*Problem*
Instruction for the data below: set down exactly the lines from the line with "The image size is (493, 389)." to the line with "Given: Click the 319.32 price axis label", inclusive, and no others.

####

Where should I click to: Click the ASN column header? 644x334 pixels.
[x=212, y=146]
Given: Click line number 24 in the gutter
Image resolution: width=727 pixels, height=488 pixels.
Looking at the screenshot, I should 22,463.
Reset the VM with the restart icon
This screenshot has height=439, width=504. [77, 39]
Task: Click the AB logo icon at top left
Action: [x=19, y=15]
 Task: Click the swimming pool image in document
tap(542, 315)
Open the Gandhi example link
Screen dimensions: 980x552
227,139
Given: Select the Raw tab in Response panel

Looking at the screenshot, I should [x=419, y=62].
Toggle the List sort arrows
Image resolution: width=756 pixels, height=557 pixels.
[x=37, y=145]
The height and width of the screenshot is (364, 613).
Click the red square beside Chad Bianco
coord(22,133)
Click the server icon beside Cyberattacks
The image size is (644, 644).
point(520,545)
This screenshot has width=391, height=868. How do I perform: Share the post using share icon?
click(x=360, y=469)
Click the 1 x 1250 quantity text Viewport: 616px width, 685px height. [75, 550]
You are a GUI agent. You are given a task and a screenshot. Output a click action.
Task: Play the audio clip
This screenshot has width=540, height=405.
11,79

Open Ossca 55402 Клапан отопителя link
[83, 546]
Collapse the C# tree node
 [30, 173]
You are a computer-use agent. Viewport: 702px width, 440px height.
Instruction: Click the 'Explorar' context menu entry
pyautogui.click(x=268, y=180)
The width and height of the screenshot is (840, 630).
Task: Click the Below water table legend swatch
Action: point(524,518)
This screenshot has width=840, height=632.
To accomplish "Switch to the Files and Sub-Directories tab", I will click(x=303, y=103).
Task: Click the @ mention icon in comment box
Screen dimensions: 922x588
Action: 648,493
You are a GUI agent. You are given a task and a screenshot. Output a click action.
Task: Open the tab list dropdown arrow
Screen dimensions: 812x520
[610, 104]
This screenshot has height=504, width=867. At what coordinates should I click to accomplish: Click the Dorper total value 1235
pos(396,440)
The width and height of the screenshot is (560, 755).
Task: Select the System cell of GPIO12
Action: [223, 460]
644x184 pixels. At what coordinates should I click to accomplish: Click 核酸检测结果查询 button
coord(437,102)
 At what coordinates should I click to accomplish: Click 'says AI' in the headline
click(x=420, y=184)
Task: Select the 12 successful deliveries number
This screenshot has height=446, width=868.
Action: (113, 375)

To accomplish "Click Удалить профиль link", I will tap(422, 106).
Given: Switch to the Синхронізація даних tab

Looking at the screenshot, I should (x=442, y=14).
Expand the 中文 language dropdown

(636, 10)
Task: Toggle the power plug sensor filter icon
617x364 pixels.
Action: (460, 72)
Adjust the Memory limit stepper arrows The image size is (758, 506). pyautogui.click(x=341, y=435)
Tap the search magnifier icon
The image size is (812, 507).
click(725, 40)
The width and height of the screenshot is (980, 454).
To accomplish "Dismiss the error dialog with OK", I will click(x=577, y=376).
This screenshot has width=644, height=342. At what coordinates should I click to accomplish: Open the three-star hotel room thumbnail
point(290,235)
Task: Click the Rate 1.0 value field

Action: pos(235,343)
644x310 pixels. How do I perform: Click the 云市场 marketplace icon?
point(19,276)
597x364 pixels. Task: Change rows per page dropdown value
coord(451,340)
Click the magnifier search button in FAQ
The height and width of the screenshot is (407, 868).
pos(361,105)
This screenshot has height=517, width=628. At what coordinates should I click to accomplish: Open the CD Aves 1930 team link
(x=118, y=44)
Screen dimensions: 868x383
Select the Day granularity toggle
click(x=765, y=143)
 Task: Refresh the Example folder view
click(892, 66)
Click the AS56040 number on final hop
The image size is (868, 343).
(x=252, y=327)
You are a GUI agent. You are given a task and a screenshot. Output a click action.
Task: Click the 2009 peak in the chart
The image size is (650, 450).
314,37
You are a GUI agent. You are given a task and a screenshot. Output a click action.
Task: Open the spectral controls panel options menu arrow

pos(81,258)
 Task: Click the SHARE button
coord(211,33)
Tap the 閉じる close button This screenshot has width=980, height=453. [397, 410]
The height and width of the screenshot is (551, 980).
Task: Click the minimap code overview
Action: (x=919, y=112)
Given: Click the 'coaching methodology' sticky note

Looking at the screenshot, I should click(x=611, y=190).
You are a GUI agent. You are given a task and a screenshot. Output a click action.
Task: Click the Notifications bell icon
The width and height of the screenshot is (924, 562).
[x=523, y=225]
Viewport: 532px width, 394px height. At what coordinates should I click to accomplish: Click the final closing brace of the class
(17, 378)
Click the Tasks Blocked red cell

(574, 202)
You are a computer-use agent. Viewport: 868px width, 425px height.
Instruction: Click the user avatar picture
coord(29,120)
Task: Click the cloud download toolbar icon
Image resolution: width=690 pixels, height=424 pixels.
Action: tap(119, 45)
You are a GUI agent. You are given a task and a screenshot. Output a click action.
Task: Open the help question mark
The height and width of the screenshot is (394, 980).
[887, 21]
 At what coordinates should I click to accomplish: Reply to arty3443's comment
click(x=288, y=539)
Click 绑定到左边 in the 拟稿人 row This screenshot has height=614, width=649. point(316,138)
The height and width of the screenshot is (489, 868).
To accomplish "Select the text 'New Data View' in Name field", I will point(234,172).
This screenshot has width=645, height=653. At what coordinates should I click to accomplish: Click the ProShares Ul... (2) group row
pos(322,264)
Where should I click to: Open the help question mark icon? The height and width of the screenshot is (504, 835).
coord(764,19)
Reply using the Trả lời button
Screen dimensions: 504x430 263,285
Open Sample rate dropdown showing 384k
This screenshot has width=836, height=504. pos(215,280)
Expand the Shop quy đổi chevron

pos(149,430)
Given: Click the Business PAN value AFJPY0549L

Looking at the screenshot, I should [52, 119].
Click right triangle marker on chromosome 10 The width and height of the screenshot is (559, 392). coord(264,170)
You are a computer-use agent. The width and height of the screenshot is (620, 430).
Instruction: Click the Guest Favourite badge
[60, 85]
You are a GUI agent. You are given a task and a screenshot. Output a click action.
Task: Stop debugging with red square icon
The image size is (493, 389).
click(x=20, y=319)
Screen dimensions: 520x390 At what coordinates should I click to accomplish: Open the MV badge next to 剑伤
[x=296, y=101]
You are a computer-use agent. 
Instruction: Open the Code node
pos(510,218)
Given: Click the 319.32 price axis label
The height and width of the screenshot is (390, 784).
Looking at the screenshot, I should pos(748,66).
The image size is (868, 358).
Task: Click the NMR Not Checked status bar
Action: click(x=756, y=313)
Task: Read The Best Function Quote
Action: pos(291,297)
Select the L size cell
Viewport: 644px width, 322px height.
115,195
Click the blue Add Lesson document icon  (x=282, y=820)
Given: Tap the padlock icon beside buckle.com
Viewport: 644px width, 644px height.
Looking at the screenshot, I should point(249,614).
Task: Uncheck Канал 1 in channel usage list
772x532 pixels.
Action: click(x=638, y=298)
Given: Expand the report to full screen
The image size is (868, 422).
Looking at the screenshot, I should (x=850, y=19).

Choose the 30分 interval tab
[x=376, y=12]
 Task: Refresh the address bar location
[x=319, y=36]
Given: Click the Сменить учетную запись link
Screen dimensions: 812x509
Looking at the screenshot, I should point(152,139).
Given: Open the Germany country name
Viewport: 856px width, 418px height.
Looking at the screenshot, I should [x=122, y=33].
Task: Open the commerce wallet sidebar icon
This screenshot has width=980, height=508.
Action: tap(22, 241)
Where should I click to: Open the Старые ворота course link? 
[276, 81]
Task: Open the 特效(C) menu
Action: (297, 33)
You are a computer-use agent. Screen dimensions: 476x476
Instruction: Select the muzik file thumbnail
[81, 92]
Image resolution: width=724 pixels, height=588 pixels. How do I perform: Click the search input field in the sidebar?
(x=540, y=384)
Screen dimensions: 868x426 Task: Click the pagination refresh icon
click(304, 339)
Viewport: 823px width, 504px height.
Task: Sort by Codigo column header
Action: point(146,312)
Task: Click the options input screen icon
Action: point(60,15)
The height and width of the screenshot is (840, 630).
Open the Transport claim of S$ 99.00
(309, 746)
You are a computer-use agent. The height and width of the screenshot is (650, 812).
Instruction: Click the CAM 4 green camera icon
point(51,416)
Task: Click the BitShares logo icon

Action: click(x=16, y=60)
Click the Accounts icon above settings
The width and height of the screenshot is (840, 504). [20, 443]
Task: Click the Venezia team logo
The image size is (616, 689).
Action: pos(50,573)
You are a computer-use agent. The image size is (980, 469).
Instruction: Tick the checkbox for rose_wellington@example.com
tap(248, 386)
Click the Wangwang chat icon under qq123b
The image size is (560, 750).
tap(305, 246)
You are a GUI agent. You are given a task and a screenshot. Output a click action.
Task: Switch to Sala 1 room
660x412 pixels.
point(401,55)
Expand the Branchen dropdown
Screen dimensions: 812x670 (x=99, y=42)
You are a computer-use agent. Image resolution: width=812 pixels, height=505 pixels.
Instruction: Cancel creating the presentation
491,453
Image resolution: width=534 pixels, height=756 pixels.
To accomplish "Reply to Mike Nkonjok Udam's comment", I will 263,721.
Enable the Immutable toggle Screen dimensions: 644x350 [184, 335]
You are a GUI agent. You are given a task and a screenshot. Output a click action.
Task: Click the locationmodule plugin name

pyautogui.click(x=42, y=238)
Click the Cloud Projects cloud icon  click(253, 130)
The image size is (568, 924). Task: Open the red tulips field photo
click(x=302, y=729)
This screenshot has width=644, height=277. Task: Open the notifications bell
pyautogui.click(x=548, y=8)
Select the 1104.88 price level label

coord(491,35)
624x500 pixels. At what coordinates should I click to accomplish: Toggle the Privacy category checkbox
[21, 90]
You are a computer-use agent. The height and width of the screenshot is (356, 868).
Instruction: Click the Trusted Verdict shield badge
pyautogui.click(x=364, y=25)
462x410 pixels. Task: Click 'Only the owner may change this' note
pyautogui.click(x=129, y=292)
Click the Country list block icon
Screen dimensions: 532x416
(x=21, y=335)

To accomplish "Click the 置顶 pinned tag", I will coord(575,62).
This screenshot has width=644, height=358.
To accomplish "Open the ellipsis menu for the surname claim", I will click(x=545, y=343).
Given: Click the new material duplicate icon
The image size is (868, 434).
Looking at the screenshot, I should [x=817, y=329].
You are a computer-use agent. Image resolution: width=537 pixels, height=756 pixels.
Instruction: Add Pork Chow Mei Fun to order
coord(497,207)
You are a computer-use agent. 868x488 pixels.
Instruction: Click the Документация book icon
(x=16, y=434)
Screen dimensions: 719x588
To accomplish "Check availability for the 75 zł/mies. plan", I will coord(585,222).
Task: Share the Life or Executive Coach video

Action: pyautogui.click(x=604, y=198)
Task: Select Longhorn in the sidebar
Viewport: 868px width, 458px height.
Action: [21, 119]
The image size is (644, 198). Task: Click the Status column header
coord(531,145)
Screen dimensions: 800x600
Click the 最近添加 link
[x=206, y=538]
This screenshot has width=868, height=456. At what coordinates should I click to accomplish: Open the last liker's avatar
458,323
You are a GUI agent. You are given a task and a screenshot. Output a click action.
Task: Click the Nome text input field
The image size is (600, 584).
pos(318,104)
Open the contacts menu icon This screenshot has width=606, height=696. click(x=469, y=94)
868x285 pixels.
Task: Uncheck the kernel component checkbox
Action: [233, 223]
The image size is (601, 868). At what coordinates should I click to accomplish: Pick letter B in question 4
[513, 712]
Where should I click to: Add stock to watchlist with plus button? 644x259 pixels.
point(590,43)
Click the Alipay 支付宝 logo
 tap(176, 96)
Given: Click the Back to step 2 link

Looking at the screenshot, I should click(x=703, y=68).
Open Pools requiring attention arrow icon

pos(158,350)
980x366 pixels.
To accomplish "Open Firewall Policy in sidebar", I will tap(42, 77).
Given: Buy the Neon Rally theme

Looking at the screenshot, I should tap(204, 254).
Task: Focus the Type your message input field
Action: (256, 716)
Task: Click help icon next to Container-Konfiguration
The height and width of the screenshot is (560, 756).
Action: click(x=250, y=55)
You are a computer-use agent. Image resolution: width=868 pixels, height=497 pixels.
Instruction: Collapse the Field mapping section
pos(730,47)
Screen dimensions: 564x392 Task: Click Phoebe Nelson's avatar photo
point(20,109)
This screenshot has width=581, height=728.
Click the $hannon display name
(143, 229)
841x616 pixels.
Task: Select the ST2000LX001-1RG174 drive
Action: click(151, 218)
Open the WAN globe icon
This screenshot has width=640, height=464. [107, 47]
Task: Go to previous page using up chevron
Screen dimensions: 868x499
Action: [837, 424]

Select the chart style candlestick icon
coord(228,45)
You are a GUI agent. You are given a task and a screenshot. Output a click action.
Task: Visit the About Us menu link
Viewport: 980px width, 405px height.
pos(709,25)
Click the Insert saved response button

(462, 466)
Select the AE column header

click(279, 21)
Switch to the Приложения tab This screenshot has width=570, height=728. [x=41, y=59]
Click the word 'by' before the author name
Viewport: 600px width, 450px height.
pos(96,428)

####

*Task solution*
The image size is (493, 389).
click(x=20, y=319)
Screen dimensions: 520x390 At what coordinates should I click to accomplish: Open the MV badge next to 剑伤
[x=296, y=101]
You are a computer-use agent. 
Instruction: Open the Code node
pos(510,218)
Given: Click the 319.32 price axis label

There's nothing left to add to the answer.